Optimizing industrial oven temperature uniformity: A model predictive control framework with rapid control prototyping

Industrial ovens are pivotal in manufacturing, particularly food processing, electronics, and materials fabrication. In this context, temperature control algorithms must satisfy demanding control specifications, among which: setpoint tracking, disturbance rejection, energy saving, and actuator limitations. Specifically, one of the critical challenges in industrial ovens is achieving a uniform temperature distribution within the oven cavity, especially in the presence of disturbances. This paper focuses on a particular kind of industrial ovens installed in shrink tunnels, which are employed in manufacturing applications for polymeric packaging. In these applications, temperature uniformity is a key factor in determining the quality of the packages resulting from the heat shrinking process, making it a major concern. Consequently, we propose three Model Predictive Control (MPC) strategies for shrink tunnels aimed for temperature uniformity: an MPC for tracking (as a baseline), and two zone-based MPCs that steer the oven temperatures towards either a fixed or an adaptive range rather than a single target point.
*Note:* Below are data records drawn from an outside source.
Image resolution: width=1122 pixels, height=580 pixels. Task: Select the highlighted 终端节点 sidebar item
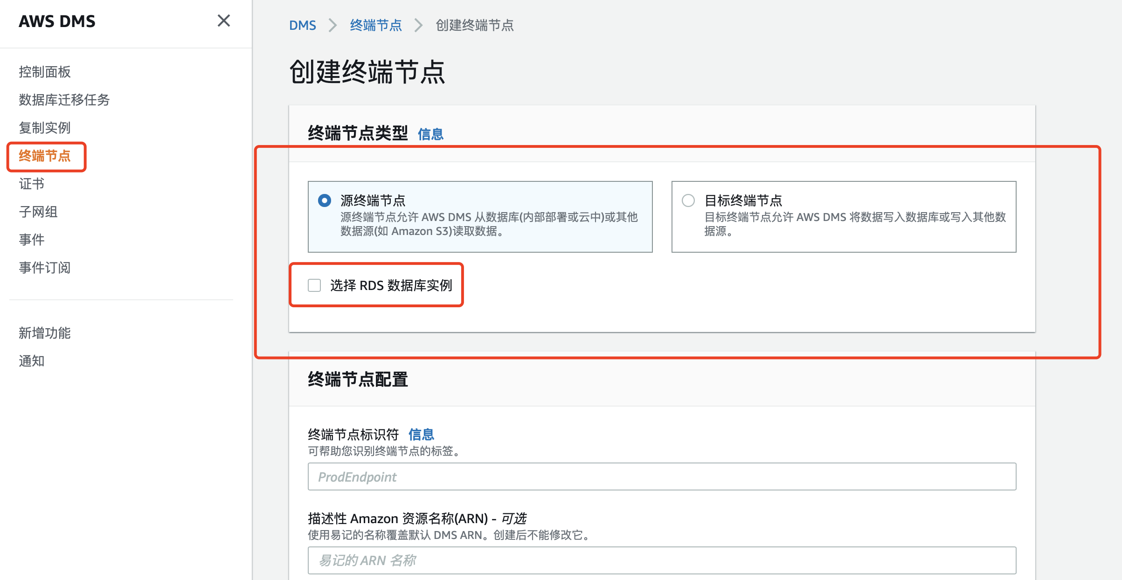tap(46, 157)
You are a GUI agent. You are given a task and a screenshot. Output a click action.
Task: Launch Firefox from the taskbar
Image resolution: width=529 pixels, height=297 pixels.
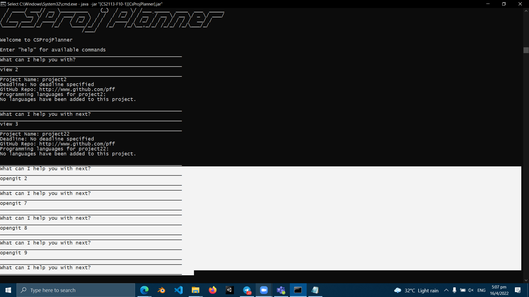click(213, 290)
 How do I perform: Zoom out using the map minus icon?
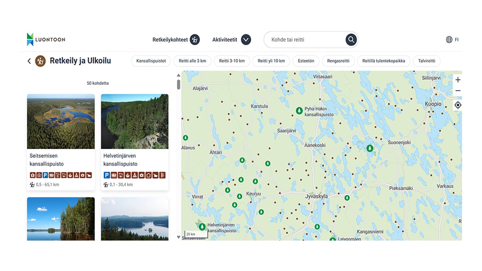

All control strategies are thoroughly and experimentally validated on a shrink tunnel workbench installed in a manufacturing facility. Specifically, we adopt the Rapid Control Prototyping (RCP) paradigm to speed up controller implementation and performance assessment. Experimental results demonstrate that the zone-based MPC strategies significantly improve the temperature uniformity within the oven cavity compared to the MPC for tracking formulation.